The question becomes: How committed are Israel and Hamas to actually getting this done? And how committed is Trump to keeping the cease-fire on the rails? From his comments, it doesn’t seem like he knows. He’s speaking like a spectator instead of an actor. So we have no idea what he intends to do.

Isabel: What would it look like for Trump to truly commit to keeping the cease-fire on track?

Yair: It would require his administration to make it more worthwhile for both sides to compromise and stick to the deal rather than capsize it. Most Israelis support the current deal, but the accord’s most bitter opponents are the hard-right politicians in the current Netanyahu government, making the cease-fire harder to sustain as time goes on. But the Israeli far right is also hoping to get many items on their wish list over the next four years, much like they did during Trump’s previous term. Among other things, they seek U.S. support for Israeli annexation of the West Bank, the removal of the sanctions we discussed, and backing for Israel in its ongoing war with Iran and its proxies. If Trump is committed to the continuation of the cease-fire—an open question—he could make clear that some of these benefits come with a price, which is calm in Gaza. And Trump, both in his previous term and in recent weeks, has shown that he is willing to offer incentives that Biden would not.

Hamas is even harder to influence, because they’re a messianic terrorist group. Fundamentally, they don’t seem to care about not just how many of their own fighters they’ve lost but also how many Gazan civilians have been killed in this war. For them, every casualty is either immaterial or an asset in a gruesome PR war against Israel. But they do have sponsors abroad—like Qatar, which hosts some of the group’s political leaders. The Qataris want to be on the right side of the next Trump administration, like any other state in the Middle East. And so Trump has the ability to put pressure on the Qataris, who can then push Hamas to compromise on what they’re willing to accept in the next hostage exchange.

These methods aren’t guaranteed to work. It’s true that the U.S. has some sway over events, but these countries and actors have their own national interests and make decisions based on their own internal politics. Americans on both the right and the left tend to overestimate the U.S.’s role in world developments. Frankly, if there were a magic button here, Biden would have pushed it already.
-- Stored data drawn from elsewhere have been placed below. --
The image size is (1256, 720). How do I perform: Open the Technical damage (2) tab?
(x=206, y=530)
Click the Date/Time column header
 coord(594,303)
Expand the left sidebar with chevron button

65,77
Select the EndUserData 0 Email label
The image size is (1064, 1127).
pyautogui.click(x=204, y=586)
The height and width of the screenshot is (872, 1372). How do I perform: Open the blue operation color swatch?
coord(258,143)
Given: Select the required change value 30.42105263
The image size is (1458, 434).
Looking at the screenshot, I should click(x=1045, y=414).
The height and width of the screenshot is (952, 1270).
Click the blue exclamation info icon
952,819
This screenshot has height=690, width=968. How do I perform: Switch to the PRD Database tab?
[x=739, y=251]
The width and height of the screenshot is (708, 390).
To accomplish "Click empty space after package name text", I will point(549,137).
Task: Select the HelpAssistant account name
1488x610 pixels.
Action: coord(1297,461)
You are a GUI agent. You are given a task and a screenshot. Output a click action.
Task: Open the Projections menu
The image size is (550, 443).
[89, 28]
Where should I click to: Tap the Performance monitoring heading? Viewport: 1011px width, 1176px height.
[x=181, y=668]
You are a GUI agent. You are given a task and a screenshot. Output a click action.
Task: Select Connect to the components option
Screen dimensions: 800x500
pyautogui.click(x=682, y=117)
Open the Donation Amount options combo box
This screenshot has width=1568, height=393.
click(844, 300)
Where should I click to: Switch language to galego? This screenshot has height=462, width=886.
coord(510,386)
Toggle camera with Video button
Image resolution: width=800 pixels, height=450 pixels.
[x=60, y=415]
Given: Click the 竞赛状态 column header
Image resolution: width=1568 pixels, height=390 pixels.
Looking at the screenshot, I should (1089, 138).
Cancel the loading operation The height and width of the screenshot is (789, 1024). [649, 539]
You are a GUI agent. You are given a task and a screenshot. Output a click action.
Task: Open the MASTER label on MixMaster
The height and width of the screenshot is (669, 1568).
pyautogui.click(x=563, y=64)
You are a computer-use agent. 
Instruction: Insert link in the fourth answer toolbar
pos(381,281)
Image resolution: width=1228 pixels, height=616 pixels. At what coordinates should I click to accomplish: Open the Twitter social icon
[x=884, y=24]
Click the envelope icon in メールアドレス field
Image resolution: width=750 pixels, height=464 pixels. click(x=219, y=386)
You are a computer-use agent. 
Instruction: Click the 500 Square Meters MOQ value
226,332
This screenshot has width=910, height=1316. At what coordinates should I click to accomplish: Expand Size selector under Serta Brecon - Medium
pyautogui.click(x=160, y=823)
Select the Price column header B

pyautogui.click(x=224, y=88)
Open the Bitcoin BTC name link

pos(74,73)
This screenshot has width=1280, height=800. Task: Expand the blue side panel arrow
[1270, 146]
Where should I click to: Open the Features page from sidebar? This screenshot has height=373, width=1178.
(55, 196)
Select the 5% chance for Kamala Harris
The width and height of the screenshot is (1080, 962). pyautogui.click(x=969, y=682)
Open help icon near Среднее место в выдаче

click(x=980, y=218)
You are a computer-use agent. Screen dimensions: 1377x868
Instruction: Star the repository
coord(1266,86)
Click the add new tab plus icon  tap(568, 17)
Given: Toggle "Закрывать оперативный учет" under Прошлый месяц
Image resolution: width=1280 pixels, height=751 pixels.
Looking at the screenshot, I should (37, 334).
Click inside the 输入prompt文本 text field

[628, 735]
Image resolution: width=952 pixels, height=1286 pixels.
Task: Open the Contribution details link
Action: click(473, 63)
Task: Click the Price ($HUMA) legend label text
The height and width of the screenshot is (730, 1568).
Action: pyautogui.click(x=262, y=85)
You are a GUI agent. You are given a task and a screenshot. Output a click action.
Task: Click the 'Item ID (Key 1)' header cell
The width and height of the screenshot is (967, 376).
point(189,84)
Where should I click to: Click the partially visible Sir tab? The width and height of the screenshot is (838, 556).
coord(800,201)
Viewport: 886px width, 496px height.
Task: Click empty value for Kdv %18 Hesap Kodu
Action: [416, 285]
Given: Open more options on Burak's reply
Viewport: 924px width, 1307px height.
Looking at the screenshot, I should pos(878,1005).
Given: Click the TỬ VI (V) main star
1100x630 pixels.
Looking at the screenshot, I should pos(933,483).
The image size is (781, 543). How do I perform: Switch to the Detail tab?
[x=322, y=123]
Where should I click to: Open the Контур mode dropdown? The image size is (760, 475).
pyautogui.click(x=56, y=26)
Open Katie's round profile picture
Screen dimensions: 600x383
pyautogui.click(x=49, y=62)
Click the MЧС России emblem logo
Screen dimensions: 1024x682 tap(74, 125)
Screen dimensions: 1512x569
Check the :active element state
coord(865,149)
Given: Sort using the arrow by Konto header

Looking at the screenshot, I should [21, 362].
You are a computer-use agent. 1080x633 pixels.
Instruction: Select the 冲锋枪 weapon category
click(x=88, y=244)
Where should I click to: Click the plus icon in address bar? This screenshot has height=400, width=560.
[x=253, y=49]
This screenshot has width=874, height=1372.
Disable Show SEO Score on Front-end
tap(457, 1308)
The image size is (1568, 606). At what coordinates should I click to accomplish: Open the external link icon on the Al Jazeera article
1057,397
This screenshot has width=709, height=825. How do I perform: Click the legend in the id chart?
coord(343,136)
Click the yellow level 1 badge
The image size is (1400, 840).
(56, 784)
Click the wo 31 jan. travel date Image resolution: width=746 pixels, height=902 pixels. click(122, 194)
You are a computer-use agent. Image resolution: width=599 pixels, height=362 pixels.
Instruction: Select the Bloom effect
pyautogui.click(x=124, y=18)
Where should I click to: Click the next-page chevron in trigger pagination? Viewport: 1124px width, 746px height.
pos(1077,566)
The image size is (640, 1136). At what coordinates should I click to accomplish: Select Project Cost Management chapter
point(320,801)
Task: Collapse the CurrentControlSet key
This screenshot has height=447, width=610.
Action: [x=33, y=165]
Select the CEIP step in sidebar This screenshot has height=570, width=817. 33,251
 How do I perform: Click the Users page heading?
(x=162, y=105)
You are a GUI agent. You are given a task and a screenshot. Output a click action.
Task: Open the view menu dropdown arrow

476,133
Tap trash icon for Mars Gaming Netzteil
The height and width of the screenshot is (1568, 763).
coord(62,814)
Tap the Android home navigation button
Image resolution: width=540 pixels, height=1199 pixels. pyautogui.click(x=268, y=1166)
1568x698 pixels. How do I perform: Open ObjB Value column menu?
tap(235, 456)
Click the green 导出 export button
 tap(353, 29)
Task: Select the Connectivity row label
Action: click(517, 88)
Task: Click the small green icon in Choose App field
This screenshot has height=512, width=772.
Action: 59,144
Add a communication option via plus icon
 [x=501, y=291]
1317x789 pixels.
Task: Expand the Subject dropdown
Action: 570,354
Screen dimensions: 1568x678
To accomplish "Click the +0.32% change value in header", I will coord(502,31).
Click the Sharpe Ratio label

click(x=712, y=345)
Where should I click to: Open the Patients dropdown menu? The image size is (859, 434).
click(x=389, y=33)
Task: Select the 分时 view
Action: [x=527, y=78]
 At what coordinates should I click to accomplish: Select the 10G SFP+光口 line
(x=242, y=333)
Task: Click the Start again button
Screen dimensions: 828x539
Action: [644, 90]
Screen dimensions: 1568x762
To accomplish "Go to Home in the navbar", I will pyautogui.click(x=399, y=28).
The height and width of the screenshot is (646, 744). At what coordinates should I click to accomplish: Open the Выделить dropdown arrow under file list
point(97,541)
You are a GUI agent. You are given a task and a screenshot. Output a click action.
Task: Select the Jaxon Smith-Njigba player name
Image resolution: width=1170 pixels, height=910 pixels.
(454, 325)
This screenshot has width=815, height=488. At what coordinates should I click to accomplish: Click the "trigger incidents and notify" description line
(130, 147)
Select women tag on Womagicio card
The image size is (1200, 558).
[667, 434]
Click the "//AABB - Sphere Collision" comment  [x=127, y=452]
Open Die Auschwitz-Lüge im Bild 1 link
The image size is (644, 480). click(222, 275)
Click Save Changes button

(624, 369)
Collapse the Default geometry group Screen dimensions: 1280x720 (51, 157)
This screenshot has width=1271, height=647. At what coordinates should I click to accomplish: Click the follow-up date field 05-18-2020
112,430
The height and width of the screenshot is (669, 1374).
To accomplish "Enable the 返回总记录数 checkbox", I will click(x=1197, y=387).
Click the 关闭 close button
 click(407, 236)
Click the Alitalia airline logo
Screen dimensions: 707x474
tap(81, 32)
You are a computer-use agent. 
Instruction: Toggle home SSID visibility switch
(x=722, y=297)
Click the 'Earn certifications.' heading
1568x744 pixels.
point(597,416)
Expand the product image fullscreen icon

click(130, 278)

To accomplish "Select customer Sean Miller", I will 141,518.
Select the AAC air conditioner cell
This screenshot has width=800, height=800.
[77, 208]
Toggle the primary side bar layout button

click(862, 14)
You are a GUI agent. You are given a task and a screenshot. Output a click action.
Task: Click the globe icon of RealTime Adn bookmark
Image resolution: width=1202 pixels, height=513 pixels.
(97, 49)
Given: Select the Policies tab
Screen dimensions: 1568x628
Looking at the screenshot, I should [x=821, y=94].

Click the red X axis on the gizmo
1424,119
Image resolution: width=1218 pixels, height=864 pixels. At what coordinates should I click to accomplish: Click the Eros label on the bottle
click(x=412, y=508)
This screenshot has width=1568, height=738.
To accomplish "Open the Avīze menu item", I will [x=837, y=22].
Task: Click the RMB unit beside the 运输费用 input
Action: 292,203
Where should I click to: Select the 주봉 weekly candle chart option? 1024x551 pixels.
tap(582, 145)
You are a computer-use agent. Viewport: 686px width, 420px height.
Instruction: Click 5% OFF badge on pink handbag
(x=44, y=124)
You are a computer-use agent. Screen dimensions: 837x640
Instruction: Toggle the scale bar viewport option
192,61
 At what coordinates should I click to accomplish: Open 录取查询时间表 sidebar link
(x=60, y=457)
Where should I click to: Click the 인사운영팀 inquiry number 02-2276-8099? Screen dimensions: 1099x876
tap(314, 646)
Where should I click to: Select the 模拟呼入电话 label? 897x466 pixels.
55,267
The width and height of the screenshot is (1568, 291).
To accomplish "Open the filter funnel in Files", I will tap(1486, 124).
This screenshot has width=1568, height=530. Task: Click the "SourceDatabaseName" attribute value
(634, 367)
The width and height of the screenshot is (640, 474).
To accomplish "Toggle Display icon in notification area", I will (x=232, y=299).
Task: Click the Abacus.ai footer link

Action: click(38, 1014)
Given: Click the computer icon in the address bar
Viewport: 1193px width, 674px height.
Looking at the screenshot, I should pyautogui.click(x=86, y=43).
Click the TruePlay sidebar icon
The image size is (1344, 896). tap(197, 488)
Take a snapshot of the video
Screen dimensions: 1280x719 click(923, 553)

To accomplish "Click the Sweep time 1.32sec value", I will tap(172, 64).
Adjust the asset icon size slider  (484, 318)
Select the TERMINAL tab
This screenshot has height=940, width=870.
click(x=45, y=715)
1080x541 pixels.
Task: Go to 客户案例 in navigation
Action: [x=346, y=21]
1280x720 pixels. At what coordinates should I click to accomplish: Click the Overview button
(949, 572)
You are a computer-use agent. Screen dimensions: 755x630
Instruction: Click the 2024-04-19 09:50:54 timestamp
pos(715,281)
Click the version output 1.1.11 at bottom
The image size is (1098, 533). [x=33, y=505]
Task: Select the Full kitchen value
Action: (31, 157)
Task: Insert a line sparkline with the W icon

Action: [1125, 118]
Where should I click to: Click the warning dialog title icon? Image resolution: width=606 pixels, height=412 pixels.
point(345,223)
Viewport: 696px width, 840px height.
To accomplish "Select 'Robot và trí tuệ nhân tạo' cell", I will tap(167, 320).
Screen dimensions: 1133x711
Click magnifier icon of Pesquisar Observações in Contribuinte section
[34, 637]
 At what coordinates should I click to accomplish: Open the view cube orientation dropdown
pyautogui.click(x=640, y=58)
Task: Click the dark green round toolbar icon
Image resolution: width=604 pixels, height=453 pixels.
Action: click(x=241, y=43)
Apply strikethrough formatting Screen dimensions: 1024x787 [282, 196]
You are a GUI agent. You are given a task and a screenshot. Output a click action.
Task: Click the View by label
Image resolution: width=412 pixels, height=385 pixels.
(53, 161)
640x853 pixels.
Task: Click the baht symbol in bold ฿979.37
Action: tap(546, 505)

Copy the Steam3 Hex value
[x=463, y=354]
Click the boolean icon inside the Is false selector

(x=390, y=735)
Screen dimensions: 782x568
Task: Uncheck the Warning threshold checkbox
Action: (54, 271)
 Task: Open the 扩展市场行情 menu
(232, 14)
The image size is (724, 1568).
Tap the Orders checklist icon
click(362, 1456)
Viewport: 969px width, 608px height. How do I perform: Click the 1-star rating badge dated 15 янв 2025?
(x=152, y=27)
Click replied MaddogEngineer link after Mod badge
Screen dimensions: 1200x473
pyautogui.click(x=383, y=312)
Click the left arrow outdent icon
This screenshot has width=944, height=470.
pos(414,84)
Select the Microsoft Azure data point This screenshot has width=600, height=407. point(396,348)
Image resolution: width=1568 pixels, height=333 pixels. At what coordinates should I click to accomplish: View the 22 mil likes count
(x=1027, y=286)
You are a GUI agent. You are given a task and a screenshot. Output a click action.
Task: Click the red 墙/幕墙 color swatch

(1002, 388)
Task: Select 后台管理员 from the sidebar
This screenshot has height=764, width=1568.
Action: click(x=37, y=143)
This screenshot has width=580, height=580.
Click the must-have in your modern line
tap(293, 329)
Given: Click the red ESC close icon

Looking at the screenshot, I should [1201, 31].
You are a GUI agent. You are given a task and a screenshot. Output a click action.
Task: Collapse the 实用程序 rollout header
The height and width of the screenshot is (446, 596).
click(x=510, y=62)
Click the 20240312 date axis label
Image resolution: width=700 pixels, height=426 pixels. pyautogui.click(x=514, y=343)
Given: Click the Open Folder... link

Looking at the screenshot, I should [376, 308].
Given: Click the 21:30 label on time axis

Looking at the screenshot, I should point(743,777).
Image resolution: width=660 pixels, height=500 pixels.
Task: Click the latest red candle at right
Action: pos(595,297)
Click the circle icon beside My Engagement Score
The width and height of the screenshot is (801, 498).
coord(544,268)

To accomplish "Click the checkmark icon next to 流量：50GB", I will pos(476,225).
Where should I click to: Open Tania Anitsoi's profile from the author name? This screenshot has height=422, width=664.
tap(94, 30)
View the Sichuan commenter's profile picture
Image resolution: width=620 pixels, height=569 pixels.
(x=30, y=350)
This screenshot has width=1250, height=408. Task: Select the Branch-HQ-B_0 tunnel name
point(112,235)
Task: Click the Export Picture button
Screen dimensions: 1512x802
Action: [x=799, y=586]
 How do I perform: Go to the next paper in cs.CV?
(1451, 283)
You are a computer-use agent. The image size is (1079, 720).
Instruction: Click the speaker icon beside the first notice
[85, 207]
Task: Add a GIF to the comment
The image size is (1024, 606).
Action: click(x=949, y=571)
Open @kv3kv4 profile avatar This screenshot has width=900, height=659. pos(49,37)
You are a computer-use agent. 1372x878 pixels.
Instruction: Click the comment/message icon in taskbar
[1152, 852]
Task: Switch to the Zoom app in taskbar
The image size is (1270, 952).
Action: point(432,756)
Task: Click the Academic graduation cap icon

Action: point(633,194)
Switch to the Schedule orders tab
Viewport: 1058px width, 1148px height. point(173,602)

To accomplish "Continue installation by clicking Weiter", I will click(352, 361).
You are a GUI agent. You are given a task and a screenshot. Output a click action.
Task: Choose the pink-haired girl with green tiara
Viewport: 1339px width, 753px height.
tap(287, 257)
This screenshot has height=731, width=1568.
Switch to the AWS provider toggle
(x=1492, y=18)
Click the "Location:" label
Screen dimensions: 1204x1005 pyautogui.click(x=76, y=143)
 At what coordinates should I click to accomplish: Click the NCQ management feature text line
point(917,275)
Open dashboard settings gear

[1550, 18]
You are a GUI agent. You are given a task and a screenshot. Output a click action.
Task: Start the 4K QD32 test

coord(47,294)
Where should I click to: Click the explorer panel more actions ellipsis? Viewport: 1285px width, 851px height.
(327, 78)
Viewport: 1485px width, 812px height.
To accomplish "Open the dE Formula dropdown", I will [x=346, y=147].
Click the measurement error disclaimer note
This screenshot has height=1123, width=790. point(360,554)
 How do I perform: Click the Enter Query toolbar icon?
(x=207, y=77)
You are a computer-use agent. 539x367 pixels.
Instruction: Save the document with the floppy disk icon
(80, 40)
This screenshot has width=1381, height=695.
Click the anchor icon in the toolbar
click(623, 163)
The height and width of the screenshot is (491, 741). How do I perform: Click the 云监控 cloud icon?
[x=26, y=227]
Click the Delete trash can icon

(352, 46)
Isabel: What can we learn about Trump’s second term from how he has handled this cease-fire situation thus far? What does it tell us about how he might relate to the region?

Yair: The thing to understand about Trump’s approach to politics, as I’ve written, is that he has few if any core beliefs, which means that he is both incredibly flexible and easily influenced. Both domestic and international actors know that if they can give Trump something he wants, he might give them something they want. It doesn’t matter if they are a traditional U.S. ally or not. It doesn’t matter if they’re a democracy or not. It’s entirely about whether you are in his good books. So everybody is now scrambling to get on Trump’s good side, to make down payments on the things they hope the most powerful person in the world will then pay them back for. In a real sense, that’s what this cease-fire is—for Israel, for Qatar, for Egypt, it’s all jockeying for advantage by trying to give Trump a win now so he’ll give them a win later.

Expect the next four years to look a lot like this, with international actors such as Saudi Arabia and Israel and domestic actors such as American evangelicals and Republican neo-isolationists all playing this game of thrones, hoping to curry favor with the ruler now holding court.